Onder in Israël wonende Joden en onder Joden in de verstrooiing was deze naam algemeen bekend en werd veel gebruikt. Toen Hij werd geboren kenden de Joden ook nog goed de betekenis ervan. Men hoorde in Zijn naam de boodschap: De HERE redt. Joden vóór Jezus geboorte en nog enige tijd daarna, gebruikten vaak de naam Jeshua. Zo weet de Joodse geschiedschrijver Flavius Josephus, die leefde in de eerste eeuw na Christus, in zijn geschriften 19 mensen te vermelden die deze naam dragen. Zo noemt hij ook Jezus die genaamd wordt Christus (Joodse Oudheden XX, 9,1). Hiermee onderscheidt hij de Here Jezus met Zijn eretitel Christus van alle andere dragers van dezelfde naam.
Paulus had een medewerker Jezus, met de bijnaam Justus (Kol. 4:11). In de periode na Christus verdwijnt onder christenen de gewoonte om de naam Jezus te dragen; dit uit respect voor deze naam en omdat men beseft zal hebben dat maar Eén waarlijk deze veelzeggende naam kan dragen én waar maken.

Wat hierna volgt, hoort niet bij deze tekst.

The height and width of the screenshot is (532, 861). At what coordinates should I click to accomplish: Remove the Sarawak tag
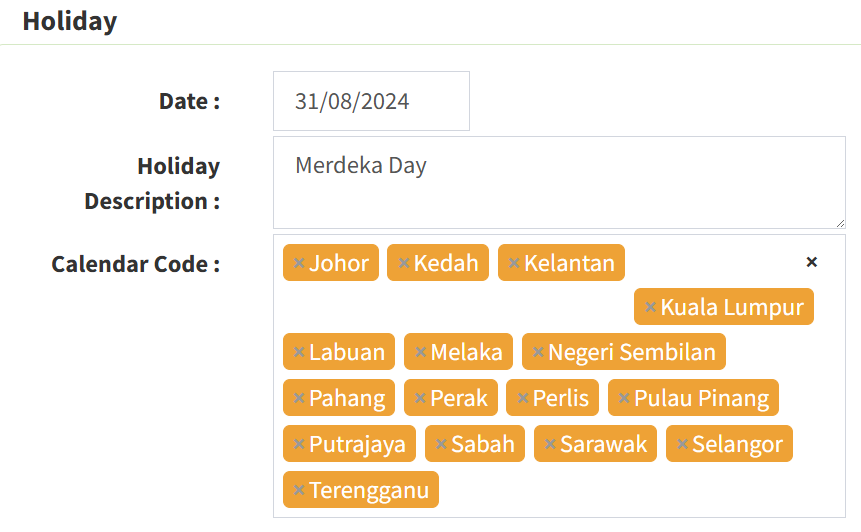550,444
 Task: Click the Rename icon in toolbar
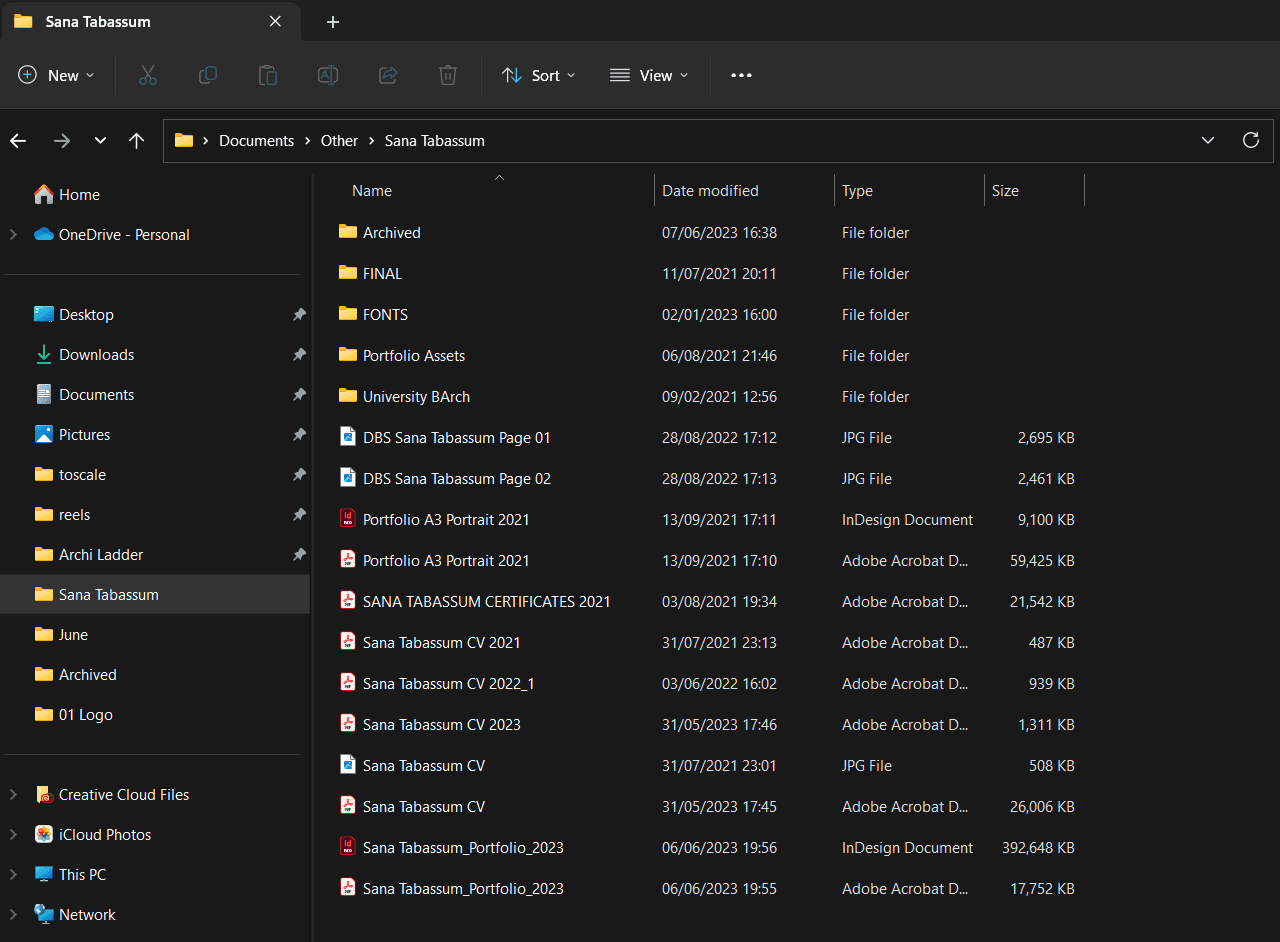(x=328, y=75)
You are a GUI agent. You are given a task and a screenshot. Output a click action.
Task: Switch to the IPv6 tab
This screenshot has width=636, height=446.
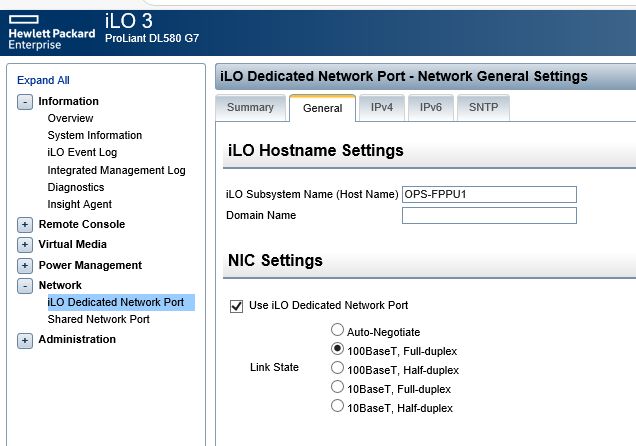pos(431,108)
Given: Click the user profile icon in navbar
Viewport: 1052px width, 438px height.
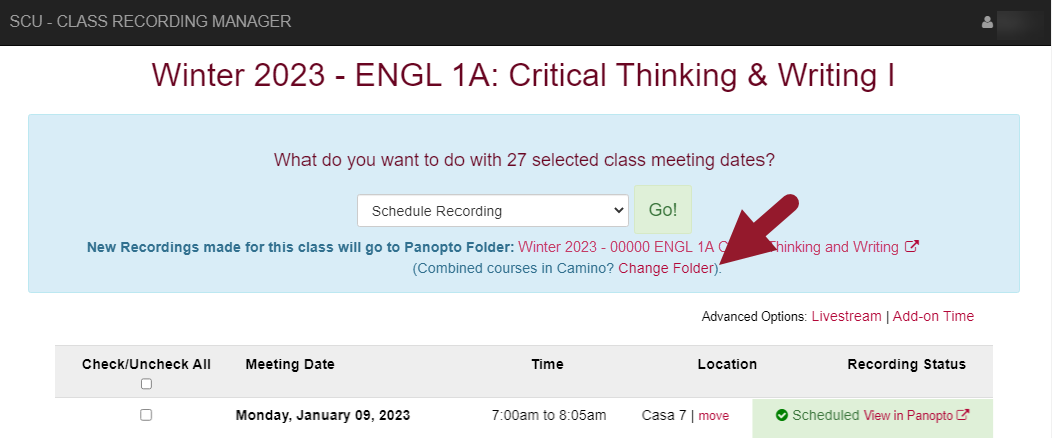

* Waarom deze bijzondere naam?
Matteüs geeft een interpretatie van de naam Jeshua/Jezus door Zijn toekomstige taak als Verlosser van de zonden van Zijn volk te vermelden. Israël kende deze belofte uit Gods Woord (vergelijk Ps. 130:8). Men wist dat God zonde kon vergeven en dat dit alleen Hem toekwam; maar nu wordt met de naam Jeshua ook aan Jezus zondevergeving toegeschreven. Daarom kondigde de engel in de nacht van Jezusgeboorte, de herders aan: U is vandaag de Zaligmaker/Verlosser geboren (Luc. 2:11).
* Jesaja 12
Eeuwenlang had Israël dit Lied van de verlosten gezongen waarin Gods heil wordt geprezen. Het Hebreeuwse woord heil/verlossing is ook jeshua. Wij horen hierin Jezus naam klinken:
Ik dank U Here Uw toorn is afgewend
God is mijn heil/Jeshua
Hij is mij tot heil/Jeshua geweest
U zult met vreugde water putten uit de bronnen van heil/Jeshua
De naam Jeshua houdt direct verband met de reden voor deze naam, want Hij kwam als Heilbrenger voor Israël en voor ieder mens die in Hem gelooft.
Geloof in Zijn offer aan het Kruis en zing mee het heil/Jeshua is van de HERE (Ps. 3:9).